Я начал рассказывать ему, как я покинул Англию, когда мне было четыре года, как потом оказался в Оловянной долине в канадских Скалистых горах, как в десять лет начал мыть посуду в местных салунах, а в двенадцать уже работал в шахте. Но он меня перебил:
– Даты мне не нужны. Меня интересует твоя семья, родители. Почему твой отец уехал из Англии в Канаду?
– Моя мать бросила его. – Я сидел, пристально глядя в огонь, вспоминая извилистые тропинки своей жизни. – Ты хочешь узнать о моем детстве и родителях… Отец мой сильно пил. Он пил, чтобы забыться. А мать чувствовала себя очень одинокой. После смерти отца я нашел среди вещей се фотографию. – Я вытащил бумажник и достал из него фотографию матери. Внизу было написано ровным детским почерком: «Бобу от любящей его Руфи Нирн». Я протянул ее Дэйву. – Отец не мог говорить ни о чем, кроме Корнуолла. Он отчаянно скучал по родине. Однако разбогатеть ему не удалось, и он не хотел, чтобы над ним смеялись, если он вернется нищим. Так, по крайней мере, он мне говорил. И еще он боялся, что нал ним будут смеяться из-за того, что от него ушла жена. Она ушла с шахтером из Пензанса. Отец ненавидел и одновременно любил ее без памяти.
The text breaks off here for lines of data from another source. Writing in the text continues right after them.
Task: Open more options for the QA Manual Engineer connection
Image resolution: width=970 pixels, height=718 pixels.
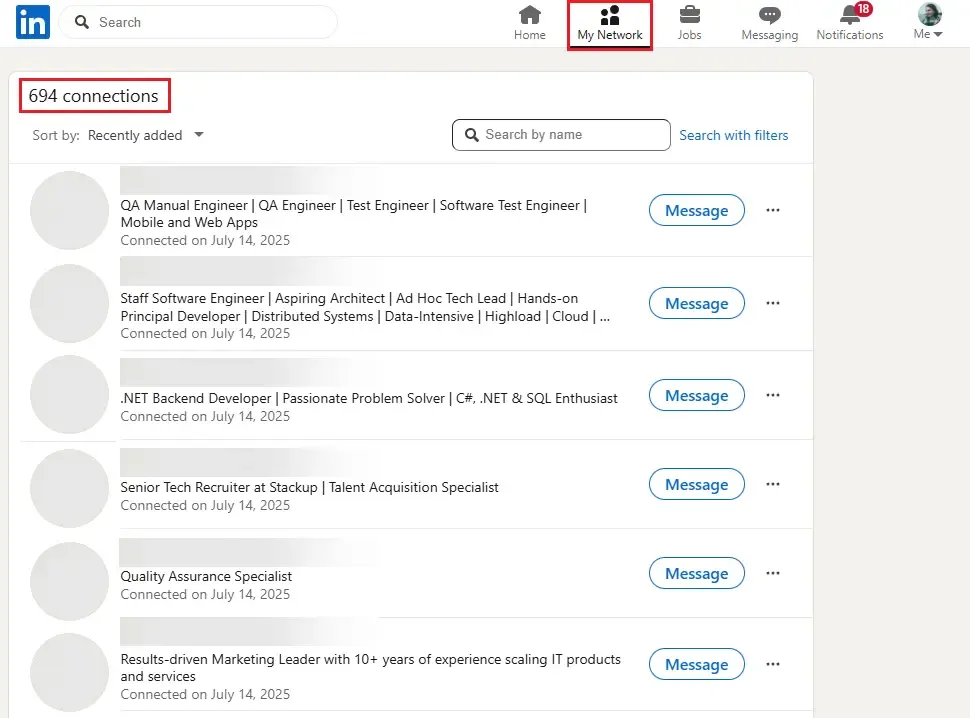Action: click(x=772, y=210)
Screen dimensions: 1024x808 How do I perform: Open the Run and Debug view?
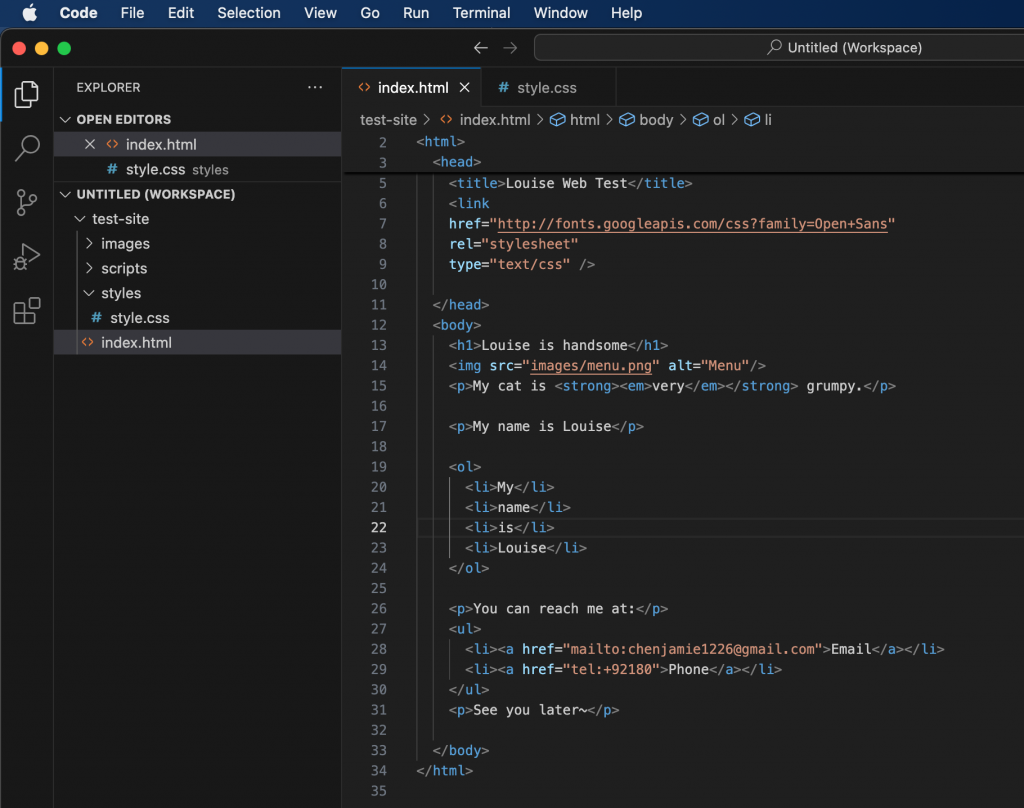pyautogui.click(x=27, y=257)
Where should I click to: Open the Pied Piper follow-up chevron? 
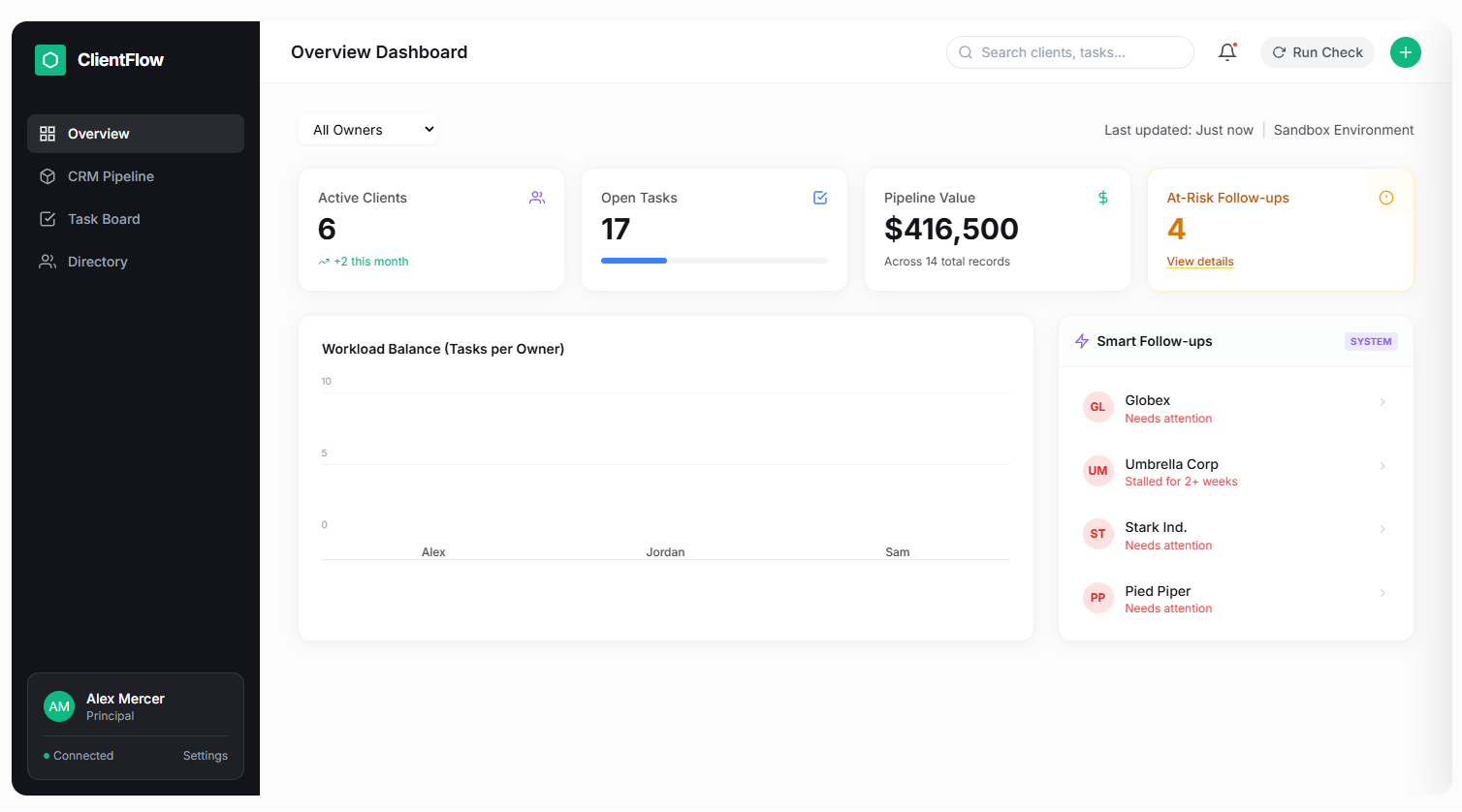pyautogui.click(x=1383, y=593)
Я уже забыл, почему все это ему рассказывал. Я ведь прежде не рассказывал об этом ни одному человеку. Но вдруг, неизвестно почему, в этой старой разрушенной шахте на торфянике, мне показалось, что рассказать об этом необходимо.
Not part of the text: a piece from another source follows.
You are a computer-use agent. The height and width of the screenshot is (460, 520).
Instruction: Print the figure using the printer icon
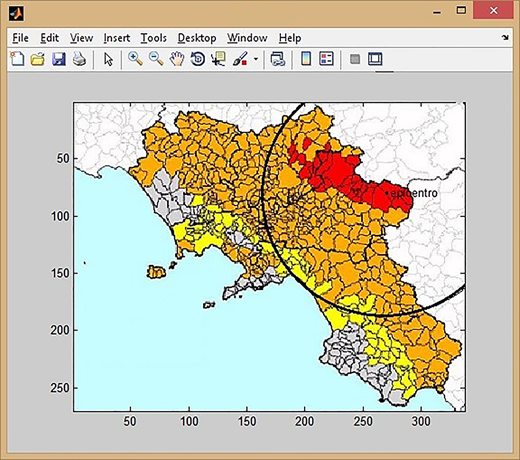point(79,59)
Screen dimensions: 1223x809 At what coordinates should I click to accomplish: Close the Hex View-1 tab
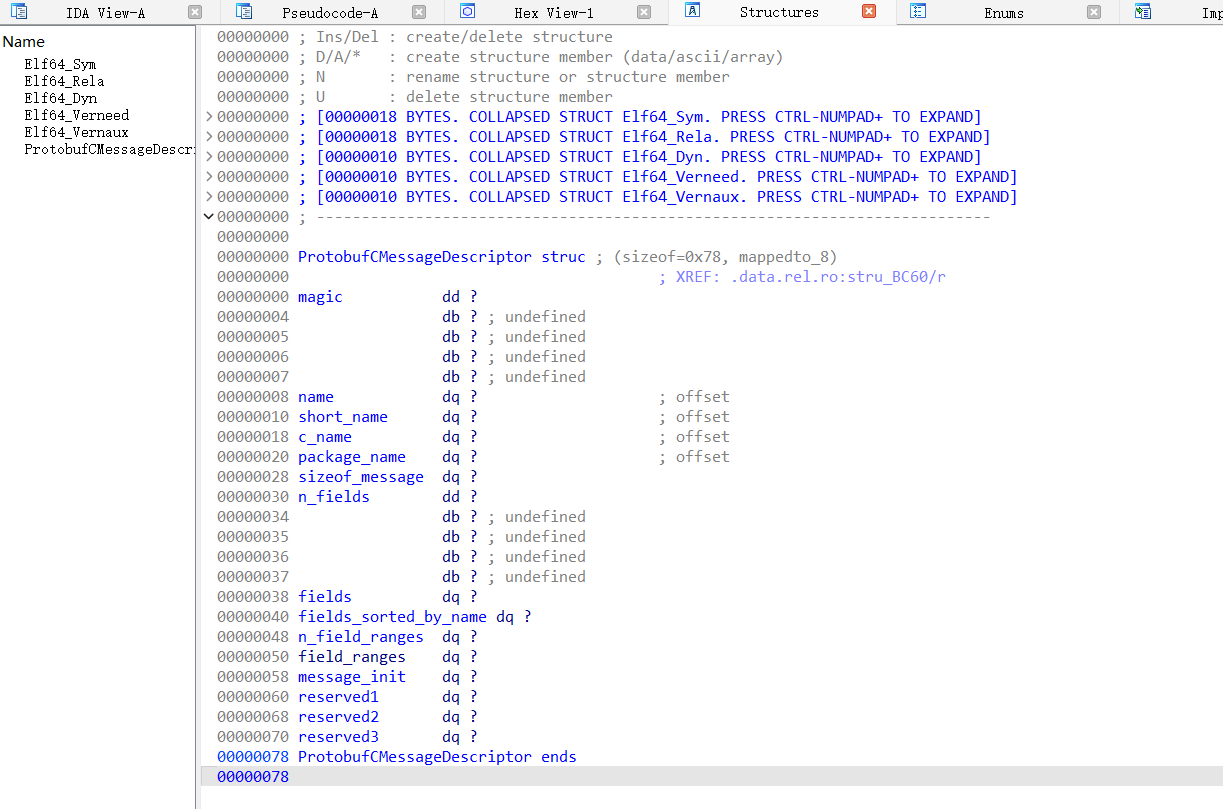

– Ничего не могу сказать о валлийцах, – продолжал я, – а вот шахтеров-корнуэльцев можно найти в любой части света. Мало найдется шахт, где не работали бы ребята из Корнуолла. И они всегда стоят друг за друга. Там, в Скалистых горах, отец встретил множество земляков. Он приводил их к нам в нашу лачугу, и они часами толковали о своих шахтерских делах за бутылкой скверного виски, подбрасывая сосновые поленья в печурку, пока она не раскалялась докрасна. А когда не было гостей, он рассказывал мне о нашей родине и шахтах, расположенных вдоль Оловянного побережья. Боталлек и Левант – он работал на обеих шахтах; мне кажется, что я и сейчас не заблудился бы в них – настолько хорошо помню все, что он о них рассказывал. Это был невысокий, хулой и жилистый человек; у него были печальные глаза, и он отличался неутолимой жаждой. Это обстоятельство плюс силикоз привели к тому, что он умер в возрасте сорока двух лет.